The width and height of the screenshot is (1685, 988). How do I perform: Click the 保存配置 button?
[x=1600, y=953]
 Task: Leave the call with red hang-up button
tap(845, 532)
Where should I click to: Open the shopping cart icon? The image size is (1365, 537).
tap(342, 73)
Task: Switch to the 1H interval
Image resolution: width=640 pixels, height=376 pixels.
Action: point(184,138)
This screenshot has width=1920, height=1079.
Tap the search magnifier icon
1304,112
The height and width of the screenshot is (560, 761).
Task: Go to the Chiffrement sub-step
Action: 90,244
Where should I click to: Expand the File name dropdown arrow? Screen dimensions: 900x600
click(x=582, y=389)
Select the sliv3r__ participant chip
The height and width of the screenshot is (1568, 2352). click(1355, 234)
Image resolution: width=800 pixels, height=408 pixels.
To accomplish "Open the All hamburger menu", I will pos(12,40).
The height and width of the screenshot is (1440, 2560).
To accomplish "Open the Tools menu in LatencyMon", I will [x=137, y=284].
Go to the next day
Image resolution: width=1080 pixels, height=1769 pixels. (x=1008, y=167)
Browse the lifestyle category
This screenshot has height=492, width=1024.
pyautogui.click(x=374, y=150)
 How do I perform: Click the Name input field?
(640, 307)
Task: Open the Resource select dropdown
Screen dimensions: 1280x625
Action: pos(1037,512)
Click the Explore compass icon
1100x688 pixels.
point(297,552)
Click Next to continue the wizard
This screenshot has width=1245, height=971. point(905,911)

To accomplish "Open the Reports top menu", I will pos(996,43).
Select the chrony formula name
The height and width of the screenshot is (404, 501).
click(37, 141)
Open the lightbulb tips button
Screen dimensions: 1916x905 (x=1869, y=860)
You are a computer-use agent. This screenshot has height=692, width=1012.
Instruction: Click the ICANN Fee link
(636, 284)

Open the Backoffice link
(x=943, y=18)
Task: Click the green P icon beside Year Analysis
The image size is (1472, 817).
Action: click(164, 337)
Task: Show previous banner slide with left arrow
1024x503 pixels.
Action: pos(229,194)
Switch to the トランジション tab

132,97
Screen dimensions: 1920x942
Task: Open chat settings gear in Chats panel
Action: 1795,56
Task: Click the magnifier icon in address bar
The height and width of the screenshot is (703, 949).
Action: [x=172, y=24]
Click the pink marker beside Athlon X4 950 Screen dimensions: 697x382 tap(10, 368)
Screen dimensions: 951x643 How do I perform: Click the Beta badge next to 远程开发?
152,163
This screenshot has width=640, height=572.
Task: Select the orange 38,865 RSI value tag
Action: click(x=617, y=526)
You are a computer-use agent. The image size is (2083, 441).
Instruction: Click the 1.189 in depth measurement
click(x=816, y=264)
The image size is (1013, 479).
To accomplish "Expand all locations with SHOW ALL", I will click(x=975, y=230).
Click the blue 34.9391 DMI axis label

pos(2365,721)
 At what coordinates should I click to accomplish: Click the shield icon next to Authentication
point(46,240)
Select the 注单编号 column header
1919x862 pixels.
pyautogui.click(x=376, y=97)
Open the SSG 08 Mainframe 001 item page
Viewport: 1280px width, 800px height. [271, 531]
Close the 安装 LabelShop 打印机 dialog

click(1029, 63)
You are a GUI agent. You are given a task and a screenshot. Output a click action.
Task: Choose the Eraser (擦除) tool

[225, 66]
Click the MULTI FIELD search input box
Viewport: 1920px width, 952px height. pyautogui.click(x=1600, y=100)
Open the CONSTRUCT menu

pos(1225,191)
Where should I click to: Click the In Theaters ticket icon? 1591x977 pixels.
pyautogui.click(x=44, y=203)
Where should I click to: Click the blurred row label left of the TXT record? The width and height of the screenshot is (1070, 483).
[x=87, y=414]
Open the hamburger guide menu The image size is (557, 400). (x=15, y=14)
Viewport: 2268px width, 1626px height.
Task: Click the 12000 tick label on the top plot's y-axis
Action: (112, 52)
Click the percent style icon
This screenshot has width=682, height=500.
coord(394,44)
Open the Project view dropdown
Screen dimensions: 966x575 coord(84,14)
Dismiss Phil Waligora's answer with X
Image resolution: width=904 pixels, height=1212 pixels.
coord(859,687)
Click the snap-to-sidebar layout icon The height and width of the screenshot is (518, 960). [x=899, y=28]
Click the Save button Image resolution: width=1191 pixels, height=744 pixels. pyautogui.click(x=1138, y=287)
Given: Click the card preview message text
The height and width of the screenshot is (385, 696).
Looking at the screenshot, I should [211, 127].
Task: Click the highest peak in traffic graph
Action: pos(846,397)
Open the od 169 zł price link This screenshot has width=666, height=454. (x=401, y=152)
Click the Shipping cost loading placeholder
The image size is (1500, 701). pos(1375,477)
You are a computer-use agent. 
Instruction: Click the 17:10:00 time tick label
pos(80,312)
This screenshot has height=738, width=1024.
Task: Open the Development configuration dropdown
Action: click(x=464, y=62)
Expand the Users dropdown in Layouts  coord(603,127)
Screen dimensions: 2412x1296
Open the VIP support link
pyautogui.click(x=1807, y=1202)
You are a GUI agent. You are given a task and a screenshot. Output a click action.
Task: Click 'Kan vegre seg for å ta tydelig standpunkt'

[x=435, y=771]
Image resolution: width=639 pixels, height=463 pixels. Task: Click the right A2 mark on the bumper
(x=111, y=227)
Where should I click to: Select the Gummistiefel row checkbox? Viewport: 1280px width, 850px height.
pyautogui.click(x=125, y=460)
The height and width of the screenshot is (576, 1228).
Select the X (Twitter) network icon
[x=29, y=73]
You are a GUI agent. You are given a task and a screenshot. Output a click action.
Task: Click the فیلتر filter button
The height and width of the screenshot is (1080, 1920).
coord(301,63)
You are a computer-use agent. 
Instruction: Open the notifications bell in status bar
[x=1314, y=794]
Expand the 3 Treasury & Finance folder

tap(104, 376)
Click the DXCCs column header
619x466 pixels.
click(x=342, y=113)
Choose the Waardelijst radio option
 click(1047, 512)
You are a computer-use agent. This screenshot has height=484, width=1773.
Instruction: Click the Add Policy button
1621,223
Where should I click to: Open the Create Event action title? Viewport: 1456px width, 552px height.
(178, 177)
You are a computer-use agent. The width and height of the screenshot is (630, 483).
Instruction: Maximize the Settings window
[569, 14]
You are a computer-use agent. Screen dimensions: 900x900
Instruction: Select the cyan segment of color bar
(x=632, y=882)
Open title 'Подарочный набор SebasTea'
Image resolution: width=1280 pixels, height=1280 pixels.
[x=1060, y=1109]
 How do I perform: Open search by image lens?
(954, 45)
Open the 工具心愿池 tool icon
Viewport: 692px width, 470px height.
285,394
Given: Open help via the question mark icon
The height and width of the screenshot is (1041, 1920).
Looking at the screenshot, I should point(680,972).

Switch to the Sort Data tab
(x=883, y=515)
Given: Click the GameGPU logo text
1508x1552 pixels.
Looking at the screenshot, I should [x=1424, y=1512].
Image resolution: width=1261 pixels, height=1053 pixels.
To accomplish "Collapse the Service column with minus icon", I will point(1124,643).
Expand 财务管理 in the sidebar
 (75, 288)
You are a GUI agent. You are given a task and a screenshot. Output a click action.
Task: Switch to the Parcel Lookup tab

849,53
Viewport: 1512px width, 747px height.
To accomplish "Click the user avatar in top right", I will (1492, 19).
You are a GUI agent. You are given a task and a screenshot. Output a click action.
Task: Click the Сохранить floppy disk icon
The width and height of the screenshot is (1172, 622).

----------

Print the lines running from the line with "Go to the next day" to the line with "(x=943, y=18)", both of those included, reproducing each one without any change.

Go to the next day
Image resolution: width=1080 pixels, height=1769 pixels. (x=1008, y=167)
Browse the lifestyle category
This screenshot has height=492, width=1024.
pyautogui.click(x=374, y=150)
 How do I perform: Click the Name input field?
(640, 307)
Task: Open the Resource select dropdown
Screen dimensions: 1280x625
Action: pos(1037,512)
Click the Explore compass icon
1100x688 pixels.
point(297,552)
Click Next to continue the wizard
This screenshot has width=1245, height=971. point(905,911)

To accomplish "Open the Reports top menu", I will pos(996,43).
Select the chrony formula name
The height and width of the screenshot is (404, 501).
click(37, 141)
Open the lightbulb tips button
Screen dimensions: 1916x905 (x=1869, y=860)
You are a computer-use agent. This screenshot has height=692, width=1012.
Instruction: Click the ICANN Fee link
(636, 284)

Open the Backoffice link
(x=943, y=18)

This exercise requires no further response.